TI: And as you, during this time, as you learned more about, I guess, maybe the history of what happened to Japanese Americans, were there certain things that really, especially with your legal training, really came to the forefront as important for other people to know about what happened in terms of the experience? I mean, we talk about, oftentimes the community talks about the suffering, and oftentimes they say the injustice. But with your legal background, what does that mean to you? When you think about the injustice or what happened to our community, what comes to mind in terms of what was wrong with that?
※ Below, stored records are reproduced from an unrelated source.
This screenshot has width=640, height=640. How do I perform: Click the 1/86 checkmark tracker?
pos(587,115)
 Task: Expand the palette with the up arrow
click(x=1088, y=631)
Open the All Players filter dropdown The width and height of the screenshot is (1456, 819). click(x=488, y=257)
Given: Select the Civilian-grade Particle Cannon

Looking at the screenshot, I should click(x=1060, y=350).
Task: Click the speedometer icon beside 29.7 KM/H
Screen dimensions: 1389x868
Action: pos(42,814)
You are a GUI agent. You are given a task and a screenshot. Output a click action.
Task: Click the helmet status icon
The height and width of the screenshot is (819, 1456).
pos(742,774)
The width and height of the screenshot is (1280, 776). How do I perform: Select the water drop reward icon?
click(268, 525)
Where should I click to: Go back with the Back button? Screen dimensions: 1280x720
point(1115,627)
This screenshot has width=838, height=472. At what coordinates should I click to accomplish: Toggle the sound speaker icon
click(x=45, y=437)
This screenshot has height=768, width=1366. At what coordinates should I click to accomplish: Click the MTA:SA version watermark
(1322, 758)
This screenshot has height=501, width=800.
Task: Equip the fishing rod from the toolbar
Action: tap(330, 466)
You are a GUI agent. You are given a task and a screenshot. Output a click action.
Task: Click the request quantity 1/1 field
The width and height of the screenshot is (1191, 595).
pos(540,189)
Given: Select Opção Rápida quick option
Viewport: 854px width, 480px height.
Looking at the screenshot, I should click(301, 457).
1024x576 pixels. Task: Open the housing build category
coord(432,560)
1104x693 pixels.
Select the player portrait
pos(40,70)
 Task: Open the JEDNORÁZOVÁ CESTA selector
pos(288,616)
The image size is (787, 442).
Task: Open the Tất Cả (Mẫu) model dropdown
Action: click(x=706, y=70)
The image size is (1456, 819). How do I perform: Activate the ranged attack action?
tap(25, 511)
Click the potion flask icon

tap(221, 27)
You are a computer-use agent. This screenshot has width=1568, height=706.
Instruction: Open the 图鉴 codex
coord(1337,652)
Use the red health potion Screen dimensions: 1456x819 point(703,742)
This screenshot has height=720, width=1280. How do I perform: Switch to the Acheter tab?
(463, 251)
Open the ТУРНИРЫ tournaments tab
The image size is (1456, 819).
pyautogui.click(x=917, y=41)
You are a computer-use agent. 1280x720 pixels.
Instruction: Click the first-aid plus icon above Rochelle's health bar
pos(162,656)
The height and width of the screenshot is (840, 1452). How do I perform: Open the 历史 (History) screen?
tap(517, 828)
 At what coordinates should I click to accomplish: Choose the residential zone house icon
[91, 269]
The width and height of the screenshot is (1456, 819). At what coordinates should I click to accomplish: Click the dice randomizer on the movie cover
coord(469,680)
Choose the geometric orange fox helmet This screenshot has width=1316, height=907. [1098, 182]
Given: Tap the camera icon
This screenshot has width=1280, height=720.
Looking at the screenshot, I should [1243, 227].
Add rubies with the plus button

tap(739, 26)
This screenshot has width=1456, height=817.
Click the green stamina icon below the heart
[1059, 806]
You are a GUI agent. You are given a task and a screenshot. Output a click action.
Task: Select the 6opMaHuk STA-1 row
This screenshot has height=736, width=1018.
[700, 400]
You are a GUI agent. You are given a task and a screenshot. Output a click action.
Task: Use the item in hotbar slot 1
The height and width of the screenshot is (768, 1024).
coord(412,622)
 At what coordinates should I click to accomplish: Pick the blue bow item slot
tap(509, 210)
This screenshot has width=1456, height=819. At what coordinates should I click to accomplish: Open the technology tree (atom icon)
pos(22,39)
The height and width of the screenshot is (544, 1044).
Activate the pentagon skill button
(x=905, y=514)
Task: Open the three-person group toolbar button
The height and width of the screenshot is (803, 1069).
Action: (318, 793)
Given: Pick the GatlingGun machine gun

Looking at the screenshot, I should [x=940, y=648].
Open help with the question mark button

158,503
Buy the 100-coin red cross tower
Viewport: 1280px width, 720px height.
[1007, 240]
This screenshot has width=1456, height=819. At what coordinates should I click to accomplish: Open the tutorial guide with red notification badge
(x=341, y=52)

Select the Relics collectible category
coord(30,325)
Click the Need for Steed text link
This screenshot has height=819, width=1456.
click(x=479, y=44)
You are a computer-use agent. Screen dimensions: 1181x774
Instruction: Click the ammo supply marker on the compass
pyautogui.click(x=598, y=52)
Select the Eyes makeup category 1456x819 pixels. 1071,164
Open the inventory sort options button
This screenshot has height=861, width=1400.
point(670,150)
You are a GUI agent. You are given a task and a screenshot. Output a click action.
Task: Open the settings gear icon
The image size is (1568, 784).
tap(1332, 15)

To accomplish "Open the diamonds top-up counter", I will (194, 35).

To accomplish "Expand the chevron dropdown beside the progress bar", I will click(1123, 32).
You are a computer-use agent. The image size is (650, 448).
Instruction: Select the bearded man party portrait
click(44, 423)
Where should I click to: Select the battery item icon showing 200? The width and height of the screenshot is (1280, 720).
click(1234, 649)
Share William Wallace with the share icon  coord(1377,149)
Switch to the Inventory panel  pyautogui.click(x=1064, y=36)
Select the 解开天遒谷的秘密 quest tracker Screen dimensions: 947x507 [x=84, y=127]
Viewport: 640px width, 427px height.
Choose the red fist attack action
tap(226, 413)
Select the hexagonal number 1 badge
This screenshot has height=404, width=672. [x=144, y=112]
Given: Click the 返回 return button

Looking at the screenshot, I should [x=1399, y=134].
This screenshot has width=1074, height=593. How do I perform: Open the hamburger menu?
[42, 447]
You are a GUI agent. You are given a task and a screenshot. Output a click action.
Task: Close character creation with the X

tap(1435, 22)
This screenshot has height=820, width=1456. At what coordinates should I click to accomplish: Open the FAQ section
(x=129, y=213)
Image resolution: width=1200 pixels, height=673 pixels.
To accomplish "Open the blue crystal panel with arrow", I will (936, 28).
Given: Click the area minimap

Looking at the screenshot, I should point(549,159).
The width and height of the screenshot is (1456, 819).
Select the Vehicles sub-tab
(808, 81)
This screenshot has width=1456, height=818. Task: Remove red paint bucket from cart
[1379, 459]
RK: Well, I guess the thing is that you would hope that people would have the right to individual determination if they did something wrong or not wrong, and that's the way it's supposed to be instead of en masse being deemed enemies, or "alien enemies" or what have you. So to me, the key point was that the experience that our community felt or suffered under was something that shouldn't happen to others. So when Gulf War number one occurred, I remember there was a group of us from both the Asian Law Alliance, the Nihonmachi Outreach Committee, the Japanese American Citizens League and other groups who kind of came together and had a, kind of a solidarity press conference with Arab Americans and others. Same thing was true after 9/11 and some of the, during the next Gulf War, that there's been those kind of efforts. And I can remember being at a, on a panel down at Santa Cruz. I think it was after Gulf War number one, and you know there were Arab Americans and others, and my part was kind of to talk about how the internment of Japanese Americans, and how it occurred and what the impact was, and then the other members of the panel were speaking about how they have felt after the war had started and how they felt that they were being targeted by the FBI or being, they were under suspicion. And so I think that panel discussion was a very lively one where people from Santa Cruz were there listening, and I think they got a lot out of it as well as I did, just listening in the first person to some Arab Americans in terms of some of the issues and concerns they felt at that time when the war had broken out in the Gulf.

TI: And is the connection, what you said earlier, was the sense of being, I guess, profiled. Because you're part of a group, you're profiled or you're targeted in a way that, not because of anything you did as an individual, but because of being part of a group? Is that the context that you set up when you do this?

RK: Right. I mean, so again, it's that you're guilty by your, by the color of your skin or your ancestry instead of what you did as an individual.